Fabrício: Eu apostaria no conteúdo do senador Anastasia que se assemelha ao conteúdo do senador Otto Alencar, porque o Otto queria um adiamento de 18 meses para entrada em vigor da LGPD e o Anastasia esta pedindo 12. Então eles têm a mesma proposta com diferença de prazo. Já a proposta do Álvaro Dias é mais diferenciada, mas que por outro lado ela acaba não sendo do interesse dos setores que querem um tempo maior para trabalhar essas conformidades. Ela trata só das sanções, ela não vai impedir a litigiosidade.
SR: O que isso quer dizer efetivamente?
Fabrício: Quando você suspende as sanções, você evita que a autoridade de dados possa punir, por outro lado você permite que os direitos e deveres previstos na lei possam estar plenamente instituídos com a vigência e isso abriria margem para ações judiciais individuais e coletivas do Ministério Público, Senacon, associações e os próprios titulares também. Mais uma informação importante é o fato dos projetos do Senado estarem com a relato ria da presidente da CCJ, que é a Senadora Simone Tebet, isso também é uma variável de grande relevância nesse cenário, ou seja, ninguém pegaria um projeto para relatar se não fosse para aprovar. Tudo está caminhando no sentido que vá ser aprovada essa prorrogação.
SR: A aprovação da prorrogação pelo Senado tem um peso maior?

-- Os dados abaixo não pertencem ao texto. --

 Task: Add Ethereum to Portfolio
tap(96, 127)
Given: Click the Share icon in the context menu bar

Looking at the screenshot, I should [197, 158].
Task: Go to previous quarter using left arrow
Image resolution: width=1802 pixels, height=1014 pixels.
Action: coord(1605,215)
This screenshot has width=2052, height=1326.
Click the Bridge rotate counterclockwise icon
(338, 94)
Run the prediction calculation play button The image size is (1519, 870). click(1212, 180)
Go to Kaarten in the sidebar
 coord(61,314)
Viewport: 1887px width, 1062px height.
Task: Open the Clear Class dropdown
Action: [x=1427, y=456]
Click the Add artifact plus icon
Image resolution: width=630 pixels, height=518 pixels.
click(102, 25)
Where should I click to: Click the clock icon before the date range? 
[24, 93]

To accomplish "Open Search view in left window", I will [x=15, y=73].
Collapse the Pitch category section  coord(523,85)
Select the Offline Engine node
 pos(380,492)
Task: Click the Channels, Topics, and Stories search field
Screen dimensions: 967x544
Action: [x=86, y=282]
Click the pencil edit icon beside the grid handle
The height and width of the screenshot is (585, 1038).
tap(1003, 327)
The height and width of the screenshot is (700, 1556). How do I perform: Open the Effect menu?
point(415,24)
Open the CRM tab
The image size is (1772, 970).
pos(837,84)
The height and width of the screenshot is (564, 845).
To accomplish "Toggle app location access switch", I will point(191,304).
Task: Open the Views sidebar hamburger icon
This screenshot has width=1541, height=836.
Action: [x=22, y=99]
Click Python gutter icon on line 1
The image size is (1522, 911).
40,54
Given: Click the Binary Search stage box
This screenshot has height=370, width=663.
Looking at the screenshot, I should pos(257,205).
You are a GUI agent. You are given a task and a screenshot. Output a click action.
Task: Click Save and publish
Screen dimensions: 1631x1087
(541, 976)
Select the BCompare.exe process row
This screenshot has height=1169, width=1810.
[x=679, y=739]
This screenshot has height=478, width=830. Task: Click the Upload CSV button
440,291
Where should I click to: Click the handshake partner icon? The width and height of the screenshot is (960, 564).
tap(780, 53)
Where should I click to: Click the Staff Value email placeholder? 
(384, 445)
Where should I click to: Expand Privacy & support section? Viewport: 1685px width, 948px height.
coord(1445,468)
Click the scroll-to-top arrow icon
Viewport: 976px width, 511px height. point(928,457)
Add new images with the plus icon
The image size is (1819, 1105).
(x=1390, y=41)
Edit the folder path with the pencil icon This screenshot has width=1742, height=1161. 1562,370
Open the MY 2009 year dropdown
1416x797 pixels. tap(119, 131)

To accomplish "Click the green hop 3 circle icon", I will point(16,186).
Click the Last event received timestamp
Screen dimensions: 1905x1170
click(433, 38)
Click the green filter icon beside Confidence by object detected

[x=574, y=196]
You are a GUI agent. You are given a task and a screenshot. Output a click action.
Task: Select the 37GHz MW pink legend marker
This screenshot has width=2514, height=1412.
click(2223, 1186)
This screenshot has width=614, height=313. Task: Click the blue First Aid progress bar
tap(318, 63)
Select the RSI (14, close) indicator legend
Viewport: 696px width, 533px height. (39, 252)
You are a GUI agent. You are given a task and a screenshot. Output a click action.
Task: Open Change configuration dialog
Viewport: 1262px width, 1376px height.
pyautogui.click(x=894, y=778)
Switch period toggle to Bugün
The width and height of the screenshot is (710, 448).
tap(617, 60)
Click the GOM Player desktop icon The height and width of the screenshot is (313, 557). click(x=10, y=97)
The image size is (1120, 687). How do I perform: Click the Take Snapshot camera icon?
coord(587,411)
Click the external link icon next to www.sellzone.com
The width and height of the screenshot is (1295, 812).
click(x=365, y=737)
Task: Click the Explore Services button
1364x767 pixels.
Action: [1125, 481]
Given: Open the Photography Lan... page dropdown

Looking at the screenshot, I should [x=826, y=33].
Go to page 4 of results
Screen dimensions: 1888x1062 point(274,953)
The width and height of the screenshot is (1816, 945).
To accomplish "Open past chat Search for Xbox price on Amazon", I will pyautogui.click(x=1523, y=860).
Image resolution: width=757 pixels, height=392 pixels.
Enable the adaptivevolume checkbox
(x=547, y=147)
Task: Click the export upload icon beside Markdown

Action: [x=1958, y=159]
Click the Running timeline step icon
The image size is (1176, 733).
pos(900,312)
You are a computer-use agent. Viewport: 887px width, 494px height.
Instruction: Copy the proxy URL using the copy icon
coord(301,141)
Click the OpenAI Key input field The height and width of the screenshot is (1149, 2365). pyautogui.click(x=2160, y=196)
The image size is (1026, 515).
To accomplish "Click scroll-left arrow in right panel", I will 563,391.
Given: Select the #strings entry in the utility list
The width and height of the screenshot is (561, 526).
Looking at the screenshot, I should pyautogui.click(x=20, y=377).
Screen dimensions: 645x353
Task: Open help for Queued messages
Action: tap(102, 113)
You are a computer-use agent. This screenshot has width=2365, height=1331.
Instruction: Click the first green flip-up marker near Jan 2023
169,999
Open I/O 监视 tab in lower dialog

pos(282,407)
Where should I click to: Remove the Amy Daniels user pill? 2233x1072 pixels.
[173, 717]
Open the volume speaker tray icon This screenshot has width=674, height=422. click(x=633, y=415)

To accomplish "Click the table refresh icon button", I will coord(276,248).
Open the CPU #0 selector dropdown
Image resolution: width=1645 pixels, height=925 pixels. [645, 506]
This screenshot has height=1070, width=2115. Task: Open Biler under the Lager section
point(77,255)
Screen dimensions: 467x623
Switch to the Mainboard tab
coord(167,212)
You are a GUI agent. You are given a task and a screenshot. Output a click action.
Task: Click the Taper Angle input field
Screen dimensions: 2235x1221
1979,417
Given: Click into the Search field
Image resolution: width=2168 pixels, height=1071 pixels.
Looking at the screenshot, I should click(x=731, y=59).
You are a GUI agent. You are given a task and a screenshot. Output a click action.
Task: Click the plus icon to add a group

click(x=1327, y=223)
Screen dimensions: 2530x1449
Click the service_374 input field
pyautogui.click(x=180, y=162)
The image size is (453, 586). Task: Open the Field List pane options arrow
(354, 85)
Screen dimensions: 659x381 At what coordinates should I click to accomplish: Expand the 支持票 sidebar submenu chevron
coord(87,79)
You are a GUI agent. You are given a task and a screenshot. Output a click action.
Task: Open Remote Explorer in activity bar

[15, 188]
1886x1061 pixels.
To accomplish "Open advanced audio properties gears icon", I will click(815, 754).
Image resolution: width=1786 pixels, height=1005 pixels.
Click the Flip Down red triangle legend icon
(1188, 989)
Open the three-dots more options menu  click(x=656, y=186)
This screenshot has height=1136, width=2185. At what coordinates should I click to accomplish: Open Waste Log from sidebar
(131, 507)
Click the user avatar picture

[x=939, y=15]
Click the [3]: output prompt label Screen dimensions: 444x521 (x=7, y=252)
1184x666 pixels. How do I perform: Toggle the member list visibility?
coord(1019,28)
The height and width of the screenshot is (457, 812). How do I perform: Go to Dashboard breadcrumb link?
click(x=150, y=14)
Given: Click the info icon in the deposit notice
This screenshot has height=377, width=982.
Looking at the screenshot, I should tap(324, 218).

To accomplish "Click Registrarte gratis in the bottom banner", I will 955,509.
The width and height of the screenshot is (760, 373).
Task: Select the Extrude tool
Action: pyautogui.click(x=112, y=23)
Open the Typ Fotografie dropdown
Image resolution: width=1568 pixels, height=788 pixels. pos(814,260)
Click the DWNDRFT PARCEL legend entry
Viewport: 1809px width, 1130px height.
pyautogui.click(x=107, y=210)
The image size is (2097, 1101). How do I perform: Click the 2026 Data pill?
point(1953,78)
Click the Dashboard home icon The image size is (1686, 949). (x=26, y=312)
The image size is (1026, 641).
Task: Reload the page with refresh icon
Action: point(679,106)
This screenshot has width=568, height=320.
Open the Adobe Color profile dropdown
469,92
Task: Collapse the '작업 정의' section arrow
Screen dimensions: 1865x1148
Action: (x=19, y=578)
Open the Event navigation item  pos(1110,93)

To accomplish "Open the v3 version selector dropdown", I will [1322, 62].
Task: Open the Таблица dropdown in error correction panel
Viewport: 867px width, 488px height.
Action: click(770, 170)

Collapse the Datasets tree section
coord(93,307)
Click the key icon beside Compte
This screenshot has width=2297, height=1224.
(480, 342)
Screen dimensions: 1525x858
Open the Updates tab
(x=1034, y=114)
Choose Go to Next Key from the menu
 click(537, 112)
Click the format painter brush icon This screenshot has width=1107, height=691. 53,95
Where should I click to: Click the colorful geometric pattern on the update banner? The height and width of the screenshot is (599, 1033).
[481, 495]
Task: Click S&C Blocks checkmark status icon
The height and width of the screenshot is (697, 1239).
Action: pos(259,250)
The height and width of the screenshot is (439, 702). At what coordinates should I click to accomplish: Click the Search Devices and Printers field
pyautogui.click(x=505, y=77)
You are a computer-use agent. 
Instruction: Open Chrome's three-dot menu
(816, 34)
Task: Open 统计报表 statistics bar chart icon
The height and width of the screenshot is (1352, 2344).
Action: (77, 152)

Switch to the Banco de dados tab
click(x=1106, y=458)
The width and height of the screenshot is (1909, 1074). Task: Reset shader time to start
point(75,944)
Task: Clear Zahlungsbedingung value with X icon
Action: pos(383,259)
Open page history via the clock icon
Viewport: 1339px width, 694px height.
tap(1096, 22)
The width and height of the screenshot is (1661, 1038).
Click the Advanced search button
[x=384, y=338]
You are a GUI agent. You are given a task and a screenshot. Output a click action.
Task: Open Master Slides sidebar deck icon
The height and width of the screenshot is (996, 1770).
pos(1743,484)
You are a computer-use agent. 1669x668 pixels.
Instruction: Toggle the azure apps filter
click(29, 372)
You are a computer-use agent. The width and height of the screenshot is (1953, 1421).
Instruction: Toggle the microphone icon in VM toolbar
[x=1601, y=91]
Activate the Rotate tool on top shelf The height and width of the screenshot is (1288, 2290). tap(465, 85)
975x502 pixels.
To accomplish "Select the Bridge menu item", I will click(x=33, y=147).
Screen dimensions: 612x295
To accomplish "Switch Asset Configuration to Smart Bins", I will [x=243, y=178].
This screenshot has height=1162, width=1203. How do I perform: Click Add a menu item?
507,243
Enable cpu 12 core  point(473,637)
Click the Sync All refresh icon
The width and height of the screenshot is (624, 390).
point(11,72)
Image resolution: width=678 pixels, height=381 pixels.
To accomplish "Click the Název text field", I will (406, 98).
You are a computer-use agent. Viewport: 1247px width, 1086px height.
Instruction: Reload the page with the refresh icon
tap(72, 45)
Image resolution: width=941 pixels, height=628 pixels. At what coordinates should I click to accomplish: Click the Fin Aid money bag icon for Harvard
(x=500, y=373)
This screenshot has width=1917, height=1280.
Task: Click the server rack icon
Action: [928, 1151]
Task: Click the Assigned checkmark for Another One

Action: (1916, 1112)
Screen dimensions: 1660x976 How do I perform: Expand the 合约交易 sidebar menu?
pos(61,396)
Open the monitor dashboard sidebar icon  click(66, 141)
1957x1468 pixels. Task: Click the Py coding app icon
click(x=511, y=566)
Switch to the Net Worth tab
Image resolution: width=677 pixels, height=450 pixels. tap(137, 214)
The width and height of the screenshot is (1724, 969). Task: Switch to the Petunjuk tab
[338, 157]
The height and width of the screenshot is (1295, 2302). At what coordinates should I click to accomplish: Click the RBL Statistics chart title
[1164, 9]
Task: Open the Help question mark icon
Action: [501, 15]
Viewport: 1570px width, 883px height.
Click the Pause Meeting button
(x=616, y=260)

Fabrício: Sim, o governo federal fica de uma certa forma confortável porque evita um desgaste de uma medida provisória, todas as apostas estavam no sentido de que teria uma MP, mas com o Senado capitaneando essas iniciativas e a Câmara chancelando, fica claro que é uma vontade do Congresso, ou seja, em tese uma vontade da sociedade. Existe nisso um conforto político para o Presidente, só teria o ônus de sancionar, o que não seria tão difícil porque se o Congresso aprovar nesse cenário de pandemia fica muito claro que o governo não iria rejeitar uma proposta dessa natureza.
SR: O Governo pode até se beneficiar com a prorrogação, mas no setor privado as opiniões estão divididas, não?
Fabrício: Querendo ou não, o governo não tem nada em implementação, nada executado dentro dos seus órgãos. O governo se beneficia com uma eventual prorrogação. É ruim para a sociedade de certa forma, sim, porque estamos adiando a proteção de direitos fundamentais, mas por outro lado é um cenário de pandemia. Então mais uma vez fica ao juízo político do Congresso.